CASE 18224 Published on 12.08.2023

Atypical intraosseous meningioma of the calvarium


Head & neck imaging

Case Type

Clinical Cases


Anu Antony, Merina Mathew, Michael Chirayath, Prabakaran Palanisamy

Department of Radiology, St. John’s Medical College, Bangalore, India


43 years, female

Area of Interest CNS, Head and neck, Neuroradiology brain ; Imaging Technique MR
Clinical History

43-year-old female presented with headache with progressive swelling in the scalp preceded by the history of trauma.

Imaging Findings

Plain CT head showed an extra-axial homogenous hyperattenuated lytic lesion centered in the left parietal bone. The lesion was noted to extend through the skull defect both intra- and extracranially causing mass effect on the underlying parietal brain parenchyma.

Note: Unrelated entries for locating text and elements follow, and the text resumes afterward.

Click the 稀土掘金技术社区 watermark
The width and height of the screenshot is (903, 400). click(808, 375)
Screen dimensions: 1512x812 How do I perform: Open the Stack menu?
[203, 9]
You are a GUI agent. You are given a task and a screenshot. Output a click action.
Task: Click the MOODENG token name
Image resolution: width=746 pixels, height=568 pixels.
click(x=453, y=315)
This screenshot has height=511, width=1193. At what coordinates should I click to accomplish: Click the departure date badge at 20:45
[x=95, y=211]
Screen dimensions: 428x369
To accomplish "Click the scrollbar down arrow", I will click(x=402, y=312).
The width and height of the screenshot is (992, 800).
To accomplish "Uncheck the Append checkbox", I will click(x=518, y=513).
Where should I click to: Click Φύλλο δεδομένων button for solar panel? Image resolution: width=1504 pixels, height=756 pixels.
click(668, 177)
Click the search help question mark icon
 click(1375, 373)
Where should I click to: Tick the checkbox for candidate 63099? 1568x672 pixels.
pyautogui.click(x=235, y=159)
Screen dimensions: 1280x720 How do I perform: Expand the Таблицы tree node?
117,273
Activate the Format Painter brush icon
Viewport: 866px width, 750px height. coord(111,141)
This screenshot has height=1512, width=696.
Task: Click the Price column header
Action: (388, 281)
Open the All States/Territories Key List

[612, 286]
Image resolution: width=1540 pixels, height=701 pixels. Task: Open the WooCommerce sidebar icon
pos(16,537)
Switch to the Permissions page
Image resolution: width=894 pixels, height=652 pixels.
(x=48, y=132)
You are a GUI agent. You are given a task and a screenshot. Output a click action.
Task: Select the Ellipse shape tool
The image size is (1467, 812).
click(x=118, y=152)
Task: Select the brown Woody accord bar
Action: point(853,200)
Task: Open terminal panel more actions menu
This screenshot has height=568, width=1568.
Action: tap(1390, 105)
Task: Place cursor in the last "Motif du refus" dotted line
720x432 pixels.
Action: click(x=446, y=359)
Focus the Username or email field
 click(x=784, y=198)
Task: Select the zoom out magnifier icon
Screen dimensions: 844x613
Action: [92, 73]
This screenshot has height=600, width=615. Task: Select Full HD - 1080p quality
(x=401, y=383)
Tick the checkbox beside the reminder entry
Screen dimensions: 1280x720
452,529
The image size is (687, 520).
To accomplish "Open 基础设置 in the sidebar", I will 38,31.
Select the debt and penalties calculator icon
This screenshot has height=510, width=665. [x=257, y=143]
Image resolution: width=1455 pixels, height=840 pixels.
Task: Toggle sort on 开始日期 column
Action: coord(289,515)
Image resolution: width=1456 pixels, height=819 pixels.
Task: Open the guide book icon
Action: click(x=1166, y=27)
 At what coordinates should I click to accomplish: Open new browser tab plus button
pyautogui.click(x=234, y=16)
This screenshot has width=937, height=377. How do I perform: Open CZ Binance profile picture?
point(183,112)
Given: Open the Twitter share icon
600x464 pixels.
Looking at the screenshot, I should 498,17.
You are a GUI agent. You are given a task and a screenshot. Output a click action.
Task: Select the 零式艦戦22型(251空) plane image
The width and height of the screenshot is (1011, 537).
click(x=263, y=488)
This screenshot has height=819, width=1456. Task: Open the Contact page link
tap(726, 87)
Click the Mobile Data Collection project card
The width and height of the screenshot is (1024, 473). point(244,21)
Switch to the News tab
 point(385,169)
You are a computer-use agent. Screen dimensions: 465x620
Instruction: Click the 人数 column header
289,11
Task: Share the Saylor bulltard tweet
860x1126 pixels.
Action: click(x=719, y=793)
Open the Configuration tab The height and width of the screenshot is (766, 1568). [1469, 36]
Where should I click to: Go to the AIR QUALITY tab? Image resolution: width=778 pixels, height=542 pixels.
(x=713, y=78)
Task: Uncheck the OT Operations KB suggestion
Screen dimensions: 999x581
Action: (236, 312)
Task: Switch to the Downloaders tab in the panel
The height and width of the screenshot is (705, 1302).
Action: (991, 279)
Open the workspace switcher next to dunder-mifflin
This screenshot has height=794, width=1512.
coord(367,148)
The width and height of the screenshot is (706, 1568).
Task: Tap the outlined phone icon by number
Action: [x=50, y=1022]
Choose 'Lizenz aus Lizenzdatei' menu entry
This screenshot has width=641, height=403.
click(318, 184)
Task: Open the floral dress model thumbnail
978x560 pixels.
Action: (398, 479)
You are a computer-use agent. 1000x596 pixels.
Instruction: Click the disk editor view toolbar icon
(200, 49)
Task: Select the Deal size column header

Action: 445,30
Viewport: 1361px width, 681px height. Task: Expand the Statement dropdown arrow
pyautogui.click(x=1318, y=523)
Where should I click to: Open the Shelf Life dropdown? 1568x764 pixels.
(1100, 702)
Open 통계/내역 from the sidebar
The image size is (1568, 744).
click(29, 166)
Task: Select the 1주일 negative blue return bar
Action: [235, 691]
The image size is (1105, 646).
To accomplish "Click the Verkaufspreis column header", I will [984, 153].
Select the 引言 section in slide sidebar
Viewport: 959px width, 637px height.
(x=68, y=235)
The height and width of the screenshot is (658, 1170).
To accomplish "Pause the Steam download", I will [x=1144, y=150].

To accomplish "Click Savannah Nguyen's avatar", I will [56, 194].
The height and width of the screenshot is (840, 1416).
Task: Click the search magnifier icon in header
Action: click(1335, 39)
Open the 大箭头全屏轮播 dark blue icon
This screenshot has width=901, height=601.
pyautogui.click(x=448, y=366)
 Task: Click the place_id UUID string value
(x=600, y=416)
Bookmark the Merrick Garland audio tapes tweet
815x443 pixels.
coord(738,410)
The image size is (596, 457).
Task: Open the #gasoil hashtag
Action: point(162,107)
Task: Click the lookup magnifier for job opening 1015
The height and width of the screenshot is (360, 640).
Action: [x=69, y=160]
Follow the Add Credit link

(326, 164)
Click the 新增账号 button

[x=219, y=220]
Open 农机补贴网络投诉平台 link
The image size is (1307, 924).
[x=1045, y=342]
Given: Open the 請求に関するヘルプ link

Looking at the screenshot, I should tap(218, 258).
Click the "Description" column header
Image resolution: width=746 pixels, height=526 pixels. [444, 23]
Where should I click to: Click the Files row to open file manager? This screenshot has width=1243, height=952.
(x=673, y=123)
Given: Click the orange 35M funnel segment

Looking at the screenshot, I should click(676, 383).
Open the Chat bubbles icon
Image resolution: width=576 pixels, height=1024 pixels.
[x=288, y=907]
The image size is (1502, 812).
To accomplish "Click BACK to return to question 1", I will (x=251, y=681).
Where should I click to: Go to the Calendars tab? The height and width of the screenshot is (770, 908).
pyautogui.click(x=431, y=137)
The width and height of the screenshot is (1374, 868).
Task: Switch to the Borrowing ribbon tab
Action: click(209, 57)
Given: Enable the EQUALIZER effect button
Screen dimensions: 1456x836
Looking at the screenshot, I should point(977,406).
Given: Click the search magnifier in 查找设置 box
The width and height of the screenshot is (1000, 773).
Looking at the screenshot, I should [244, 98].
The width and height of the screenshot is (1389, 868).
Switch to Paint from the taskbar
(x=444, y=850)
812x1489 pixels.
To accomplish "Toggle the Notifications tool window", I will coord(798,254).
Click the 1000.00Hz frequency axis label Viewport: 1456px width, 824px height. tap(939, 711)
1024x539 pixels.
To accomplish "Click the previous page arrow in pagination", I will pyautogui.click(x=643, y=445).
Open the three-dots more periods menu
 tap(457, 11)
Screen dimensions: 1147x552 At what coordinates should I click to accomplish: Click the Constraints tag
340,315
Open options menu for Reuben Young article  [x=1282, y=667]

MRI- Brain(P+C) showed a calvarial mass in left parietal region that was isointense on T1-weighted and hyperintense on T2-weighted images. The lesion demonstrated avid homogenous enhancement with multiple intralesional flow voids and peripheral feeding vessels. The intracranial and extracranial extent of the lesion was clearly visible on MR imaging. There was also associated thickening, and enhancement of the adjacent dura noted.


The most frequent non-glial tumour of the central nervous system is meningioma (CNS) [1]. The reported incidence of extracranial meningiomas is between 1% and 2% of all meningiomas, making them uncommon [2, 3]. About two-thirds of extradural meningiomas are primary intraosseous meningiomas, a subtype of primary extradural meningiomas [4].

A subtype of extradural meningiomas that develop in bone is referred to as primary intraosseous meningioma. These meningiomas have a different clinical presentation and radiological differential diagnosis than intradural meningiomas because they develop within the skull's bones [4, 5].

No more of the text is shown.